Please reproduce each line of the data below as it stands.

[Data to process Boundary: Start]

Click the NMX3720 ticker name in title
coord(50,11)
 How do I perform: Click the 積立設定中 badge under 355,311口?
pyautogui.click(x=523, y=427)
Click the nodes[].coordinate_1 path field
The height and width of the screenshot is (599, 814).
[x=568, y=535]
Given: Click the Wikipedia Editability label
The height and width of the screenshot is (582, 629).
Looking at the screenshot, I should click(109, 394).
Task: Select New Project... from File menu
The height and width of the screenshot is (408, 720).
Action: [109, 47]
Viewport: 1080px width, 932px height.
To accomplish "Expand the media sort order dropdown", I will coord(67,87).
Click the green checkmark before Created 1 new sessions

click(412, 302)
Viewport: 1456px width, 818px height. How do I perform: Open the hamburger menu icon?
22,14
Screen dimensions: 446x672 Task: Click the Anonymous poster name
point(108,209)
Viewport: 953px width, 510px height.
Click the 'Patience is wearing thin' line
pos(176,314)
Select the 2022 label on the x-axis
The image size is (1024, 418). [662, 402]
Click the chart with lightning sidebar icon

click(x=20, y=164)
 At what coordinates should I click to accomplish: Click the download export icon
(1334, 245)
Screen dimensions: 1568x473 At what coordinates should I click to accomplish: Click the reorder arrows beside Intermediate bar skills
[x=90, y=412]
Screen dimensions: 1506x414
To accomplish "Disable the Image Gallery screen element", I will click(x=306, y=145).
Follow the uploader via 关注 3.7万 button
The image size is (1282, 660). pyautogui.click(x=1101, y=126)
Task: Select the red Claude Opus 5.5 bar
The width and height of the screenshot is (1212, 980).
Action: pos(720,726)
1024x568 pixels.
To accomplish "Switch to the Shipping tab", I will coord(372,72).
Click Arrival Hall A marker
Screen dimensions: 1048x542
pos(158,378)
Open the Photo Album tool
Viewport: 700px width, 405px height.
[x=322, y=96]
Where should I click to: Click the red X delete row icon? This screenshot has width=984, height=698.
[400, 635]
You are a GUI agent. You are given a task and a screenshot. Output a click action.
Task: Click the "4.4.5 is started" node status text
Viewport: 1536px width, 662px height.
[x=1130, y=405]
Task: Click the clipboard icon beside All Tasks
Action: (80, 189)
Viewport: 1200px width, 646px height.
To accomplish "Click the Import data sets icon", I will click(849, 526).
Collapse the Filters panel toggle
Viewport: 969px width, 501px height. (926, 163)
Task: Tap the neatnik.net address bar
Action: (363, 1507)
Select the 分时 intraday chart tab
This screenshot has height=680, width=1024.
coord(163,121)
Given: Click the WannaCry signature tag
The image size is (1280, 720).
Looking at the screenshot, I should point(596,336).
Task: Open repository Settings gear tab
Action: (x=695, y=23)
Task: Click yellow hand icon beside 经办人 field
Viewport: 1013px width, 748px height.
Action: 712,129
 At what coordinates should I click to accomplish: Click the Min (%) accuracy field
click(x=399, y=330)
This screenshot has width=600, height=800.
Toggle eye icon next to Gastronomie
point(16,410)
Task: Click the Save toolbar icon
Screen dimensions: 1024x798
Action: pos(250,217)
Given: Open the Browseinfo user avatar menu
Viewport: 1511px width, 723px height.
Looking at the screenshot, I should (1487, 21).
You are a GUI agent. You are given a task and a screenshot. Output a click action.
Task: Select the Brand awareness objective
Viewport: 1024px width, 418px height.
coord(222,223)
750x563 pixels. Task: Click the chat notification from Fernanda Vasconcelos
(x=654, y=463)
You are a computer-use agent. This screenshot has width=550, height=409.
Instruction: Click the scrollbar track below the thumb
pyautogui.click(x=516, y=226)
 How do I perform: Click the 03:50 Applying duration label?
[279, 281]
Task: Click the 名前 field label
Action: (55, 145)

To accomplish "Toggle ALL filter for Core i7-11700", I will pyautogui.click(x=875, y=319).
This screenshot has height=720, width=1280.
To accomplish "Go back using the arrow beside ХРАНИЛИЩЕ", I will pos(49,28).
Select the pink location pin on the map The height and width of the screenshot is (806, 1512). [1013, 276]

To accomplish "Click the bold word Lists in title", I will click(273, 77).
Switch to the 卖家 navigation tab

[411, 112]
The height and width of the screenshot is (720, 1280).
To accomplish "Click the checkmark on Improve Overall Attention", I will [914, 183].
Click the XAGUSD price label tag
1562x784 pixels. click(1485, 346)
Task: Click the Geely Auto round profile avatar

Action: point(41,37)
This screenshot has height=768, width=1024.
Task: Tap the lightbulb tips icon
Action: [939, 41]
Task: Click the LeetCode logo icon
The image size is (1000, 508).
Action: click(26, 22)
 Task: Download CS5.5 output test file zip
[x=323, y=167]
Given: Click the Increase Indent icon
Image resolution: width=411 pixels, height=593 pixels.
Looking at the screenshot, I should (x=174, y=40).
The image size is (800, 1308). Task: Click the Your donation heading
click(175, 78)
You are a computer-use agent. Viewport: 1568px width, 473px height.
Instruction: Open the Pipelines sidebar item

[Data to process Boundary: End]

Exercise solution:
Click the NMX3720 ticker name in title
coord(50,11)
 How do I perform: Click the 積立設定中 badge under 355,311口?
pyautogui.click(x=523, y=427)
Click the nodes[].coordinate_1 path field
The height and width of the screenshot is (599, 814).
[x=568, y=535]
Given: Click the Wikipedia Editability label
The height and width of the screenshot is (582, 629).
Looking at the screenshot, I should click(109, 394).
Task: Select New Project... from File menu
The height and width of the screenshot is (408, 720).
Action: [109, 47]
Viewport: 1080px width, 932px height.
To accomplish "Expand the media sort order dropdown", I will coord(67,87).
Click the green checkmark before Created 1 new sessions

click(412, 302)
Viewport: 1456px width, 818px height. How do I perform: Open the hamburger menu icon?
22,14
Screen dimensions: 446x672 Task: Click the Anonymous poster name
point(108,209)
Viewport: 953px width, 510px height.
Click the 'Patience is wearing thin' line
pos(176,314)
Select the 2022 label on the x-axis
The image size is (1024, 418). [662, 402]
Click the chart with lightning sidebar icon

click(x=20, y=164)
 At what coordinates should I click to accomplish: Click the download export icon
(1334, 245)
Screen dimensions: 1568x473 At what coordinates should I click to accomplish: Click the reorder arrows beside Intermediate bar skills
[x=90, y=412]
Screen dimensions: 1506x414
To accomplish "Disable the Image Gallery screen element", I will click(x=306, y=145).
Follow the uploader via 关注 3.7万 button
The image size is (1282, 660). pyautogui.click(x=1101, y=126)
Task: Select the red Claude Opus 5.5 bar
The width and height of the screenshot is (1212, 980).
Action: pos(720,726)
1024x568 pixels.
To accomplish "Switch to the Shipping tab", I will coord(372,72).
Click Arrival Hall A marker
Screen dimensions: 1048x542
pos(158,378)
Open the Photo Album tool
Viewport: 700px width, 405px height.
[x=322, y=96]
Where should I click to: Click the red X delete row icon? This screenshot has width=984, height=698.
[400, 635]
You are a GUI agent. You are given a task and a screenshot. Output a click action.
Task: Click the "4.4.5 is started" node status text
Viewport: 1536px width, 662px height.
[x=1130, y=405]
Task: Click the clipboard icon beside All Tasks
Action: (80, 189)
Viewport: 1200px width, 646px height.
To accomplish "Click the Import data sets icon", I will click(849, 526).
Collapse the Filters panel toggle
Viewport: 969px width, 501px height. (926, 163)
Task: Tap the neatnik.net address bar
Action: (363, 1507)
Select the 分时 intraday chart tab
This screenshot has height=680, width=1024.
coord(163,121)
Given: Click the WannaCry signature tag
The image size is (1280, 720).
Looking at the screenshot, I should point(596,336).
Task: Open repository Settings gear tab
Action: (x=695, y=23)
Task: Click yellow hand icon beside 经办人 field
Viewport: 1013px width, 748px height.
Action: 712,129
 At what coordinates should I click to accomplish: Click the Min (%) accuracy field
click(x=399, y=330)
This screenshot has width=600, height=800.
Toggle eye icon next to Gastronomie
point(16,410)
Task: Click the Save toolbar icon
Screen dimensions: 1024x798
Action: pos(250,217)
Given: Open the Browseinfo user avatar menu
Viewport: 1511px width, 723px height.
Looking at the screenshot, I should (1487, 21).
You are a GUI agent. You are given a task and a screenshot. Output a click action.
Task: Select the Brand awareness objective
Viewport: 1024px width, 418px height.
coord(222,223)
750x563 pixels. Task: Click the chat notification from Fernanda Vasconcelos
(x=654, y=463)
You are a computer-use agent. This screenshot has width=550, height=409.
Instruction: Click the scrollbar track below the thumb
pyautogui.click(x=516, y=226)
 How do I perform: Click the 03:50 Applying duration label?
[279, 281]
Task: Click the 名前 field label
Action: (55, 145)

To accomplish "Toggle ALL filter for Core i7-11700", I will pyautogui.click(x=875, y=319).
This screenshot has height=720, width=1280.
To accomplish "Go back using the arrow beside ХРАНИЛИЩЕ", I will pos(49,28).
Select the pink location pin on the map The height and width of the screenshot is (806, 1512). [1013, 276]

To accomplish "Click the bold word Lists in title", I will click(273, 77).
Switch to the 卖家 navigation tab

[411, 112]
The height and width of the screenshot is (720, 1280).
To accomplish "Click the checkmark on Improve Overall Attention", I will [914, 183].
Click the XAGUSD price label tag
1562x784 pixels. click(1485, 346)
Task: Click the Geely Auto round profile avatar

Action: point(41,37)
This screenshot has height=768, width=1024.
Task: Tap the lightbulb tips icon
Action: [939, 41]
Task: Click the LeetCode logo icon
The image size is (1000, 508).
Action: click(26, 22)
 Task: Download CS5.5 output test file zip
[x=323, y=167]
Given: Click the Increase Indent icon
Image resolution: width=411 pixels, height=593 pixels.
Looking at the screenshot, I should (x=174, y=40).
The image size is (800, 1308). Task: Click the Your donation heading
click(175, 78)
You are a computer-use agent. Viewport: 1568px width, 473px height.
Instruction: Open the Pipelines sidebar item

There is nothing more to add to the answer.